I measure the performance of memory copy in a NUMA machine with 4 Xeon(R) CPU E5-4620 processors. When I copy data in the local memory, I can get up to almost 10GB/s. However, when I copy data from remote memory, I get much worse performance, only around 1GB/s. I use memcpy() to copy data and each copy is a page size (4KB).
I wonder if Intel processors provides special instructions for inter-processor data movement. I know Intel use QPI for inter-processor communication. Does it expose some interface for programmers? Is the performance above the best I can get?
TimP (Intel) wrote:No, I run my program in a 64-bit Linux, and I have switched to the Intel compiler. I have tried -static-intel, but it seems it doesn't the intel library statically. With or without -static-intel, the compiled executable is exactly the same (I ran cmp to the two versions of executables).
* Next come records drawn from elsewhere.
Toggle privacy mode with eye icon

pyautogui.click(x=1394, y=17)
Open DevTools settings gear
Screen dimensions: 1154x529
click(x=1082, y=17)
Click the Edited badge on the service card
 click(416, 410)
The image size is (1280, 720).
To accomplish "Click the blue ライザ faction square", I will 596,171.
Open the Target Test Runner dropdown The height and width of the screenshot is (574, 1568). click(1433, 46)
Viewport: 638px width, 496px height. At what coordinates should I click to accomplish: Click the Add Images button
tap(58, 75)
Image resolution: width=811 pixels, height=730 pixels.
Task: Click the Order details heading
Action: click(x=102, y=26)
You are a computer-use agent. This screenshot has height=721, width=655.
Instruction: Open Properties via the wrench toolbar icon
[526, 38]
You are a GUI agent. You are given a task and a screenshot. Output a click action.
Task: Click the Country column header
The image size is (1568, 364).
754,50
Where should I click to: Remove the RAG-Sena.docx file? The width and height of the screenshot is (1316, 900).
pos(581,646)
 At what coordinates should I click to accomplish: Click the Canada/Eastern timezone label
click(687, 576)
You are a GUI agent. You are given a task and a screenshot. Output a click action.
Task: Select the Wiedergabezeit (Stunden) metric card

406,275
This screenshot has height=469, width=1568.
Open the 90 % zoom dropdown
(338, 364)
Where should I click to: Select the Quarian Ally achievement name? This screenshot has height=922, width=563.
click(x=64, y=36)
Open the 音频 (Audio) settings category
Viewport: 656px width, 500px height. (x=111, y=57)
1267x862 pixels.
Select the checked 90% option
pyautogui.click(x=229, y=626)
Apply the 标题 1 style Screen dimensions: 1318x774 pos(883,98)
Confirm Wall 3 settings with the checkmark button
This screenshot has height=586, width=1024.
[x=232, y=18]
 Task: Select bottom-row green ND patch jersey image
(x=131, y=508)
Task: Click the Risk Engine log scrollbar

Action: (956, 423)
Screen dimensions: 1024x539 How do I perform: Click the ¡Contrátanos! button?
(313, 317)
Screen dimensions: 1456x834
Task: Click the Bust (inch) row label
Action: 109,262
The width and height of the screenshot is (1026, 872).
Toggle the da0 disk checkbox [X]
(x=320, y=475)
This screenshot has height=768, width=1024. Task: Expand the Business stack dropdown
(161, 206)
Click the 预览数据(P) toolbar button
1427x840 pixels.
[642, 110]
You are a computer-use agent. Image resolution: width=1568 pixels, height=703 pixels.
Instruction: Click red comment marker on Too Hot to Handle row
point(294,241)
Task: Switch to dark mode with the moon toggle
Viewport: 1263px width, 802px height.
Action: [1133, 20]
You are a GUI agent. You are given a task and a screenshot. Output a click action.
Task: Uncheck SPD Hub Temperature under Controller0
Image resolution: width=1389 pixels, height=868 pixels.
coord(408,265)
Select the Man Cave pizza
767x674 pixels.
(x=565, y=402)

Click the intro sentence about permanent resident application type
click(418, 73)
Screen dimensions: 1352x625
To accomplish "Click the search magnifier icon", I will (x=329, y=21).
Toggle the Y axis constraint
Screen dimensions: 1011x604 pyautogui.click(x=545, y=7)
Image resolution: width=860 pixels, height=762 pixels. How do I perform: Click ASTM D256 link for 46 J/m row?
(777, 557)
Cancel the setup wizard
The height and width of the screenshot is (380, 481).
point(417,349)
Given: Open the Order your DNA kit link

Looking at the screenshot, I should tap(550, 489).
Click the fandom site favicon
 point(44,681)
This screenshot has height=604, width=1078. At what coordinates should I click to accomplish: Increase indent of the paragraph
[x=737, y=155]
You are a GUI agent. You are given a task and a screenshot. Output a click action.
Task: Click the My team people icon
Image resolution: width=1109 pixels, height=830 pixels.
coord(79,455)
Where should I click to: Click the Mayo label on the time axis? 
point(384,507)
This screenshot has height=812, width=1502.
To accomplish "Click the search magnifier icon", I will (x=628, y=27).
If I add -static as a linker option, I got the same error when I ran the executable under Vtune. BTW, I copy 1G memory and the memory is aligned to a page size. Da
I guess you're looking at 32-bit gcc, which appears to optimize for short or non-aligned copies. If you use icc -static-intel, with long enough copies, you should be able to collect data to view __intel_fast_memcpy in assembly view. It might be interesting to see whether the results change with alignment.
iliyapolak wrote:No, 16 threads/8 cores per CPU. What do you mean by earlier memory speed degradation? The local memory copy speed is expected.
>>>So each CPU has 8 cores and there are 4 CPUs in the machine.>>>
Do you mean 8 threads/4 cores per CPU?
Have you experienced earlier memory speed degradation?